Anyhee-hee (shamone!), there were two problems with this weekend's corn maze -- the corn and the maze. Apparently, there was a draught this year and the corn only achieved dwarf status. Seriously, it was so little! Maybe 4 feet high, tops. Some of it lower, all of it sad, brittle and brown. In fact, so fragile was this tiny, dry corn that instead of relying on just the corn to compose the walls of the maze, this corn maze also used police tape. Which, actually, was kind of fitting because that corn was pretty dead.

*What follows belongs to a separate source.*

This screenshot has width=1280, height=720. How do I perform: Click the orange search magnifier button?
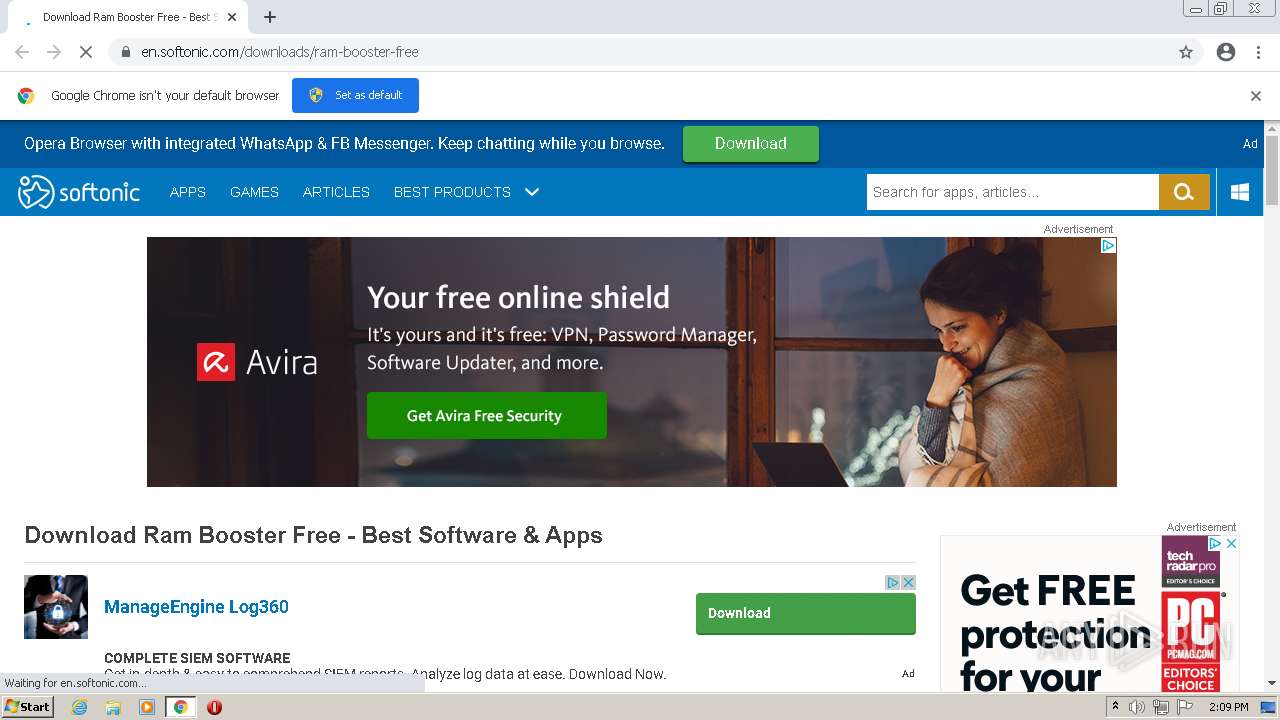point(1184,192)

But even if the corn had been luscious and green, there'd have still been issues with this maze. So, the way it's set up, you enter map-less, hoping to stumble upon the first trivia station where you'll find a question and three answers. Next to each answer is a direction (usually, "Go right," "Go left," or "Go behind"). If you answer the question correctly, you'll be guided toward the correct path, which will get you to the next trivia station and so on. If you answer wrongly, you'll be sent TO HELL! Just kidding. You'll be sent in a loop or something and have to come back and try again.
Anyway, at first we was all about this, as it's so rare that knowledge, opposed to dumb luck or just being dumb, actually helps you get ahead in life these days. But then we saw the first trivia question: Why did the chicken cross the road halfway? A -- So she could lay it on the line (Go right); B -- Because she forgot to bring her egg (Go left); C -- She wanted to see egg-sactly where she was going (Go behind); or D -- WTF is this?! THIS ISN'T TRIVIA, YOU ASSHOLES, IT'S SOME STUPID JOKE! (Go ask for your money back.)

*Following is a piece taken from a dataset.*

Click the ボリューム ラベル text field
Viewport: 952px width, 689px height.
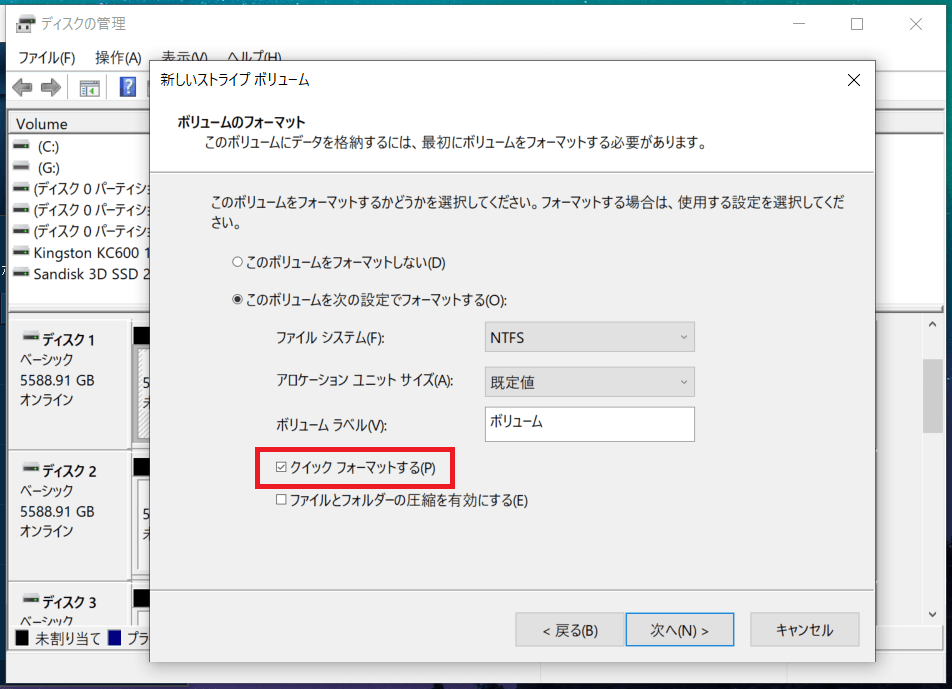pyautogui.click(x=589, y=423)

Unfortunately, that last choice wasn't an option, so we ended up choosing one of the other three at random and got lucky. When we reached the next station, we were pleased to find an actual trivia question (something about how many eggs on average a chicken lays per year), which of course we got right (300!) and were able to move on. Next, we found another stupid riddle. Then a legitimate trivia question! Then another stupid riddle. And so on...

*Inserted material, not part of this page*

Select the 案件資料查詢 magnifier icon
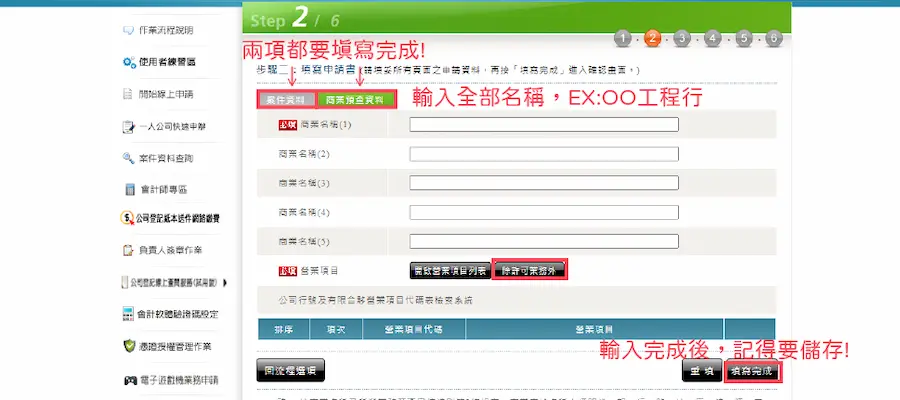 (x=128, y=158)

The whole thing came to an end with an answer sheet so you could see what you got right and what you got wrong. Unsurprisingly, we got all the legitimate questions correct, including, thanks to the Maury show, what the word meaning "fear of chickens" is:
Alektorophobia for days, bitches! But for real, in total there were only three questions that had facts for answers, which, in my opinion, is what makes a trivia question a trivia question. The other three questions were riddles, meaning there was no right or wrong answer, just a bunch of stupid ones. Do not want. Half the fun of the maze is knowing you can use your brain to get yourself out. The stupid jokes don't allow that. With those, you just have to guess, like an idiot.
So, I don't know. It was a time. It wasn't really that good and it also wasn't bad. The corn maze was corny, but the pumpkin and squash selection was GOURDgeos! (SHAMONE!) I'm really not sure if it was worth the $9 admission fee, but I'm also not sure it wasn't. Sure, it wasn't the corn maze of my dreams (I dream often about labyrinthine field crops AND GOURDS!), but it was still a corn maze, which is pretty cool just by definition. Yeah, OK, I'd go back. And actually NOT to burn it down. Success!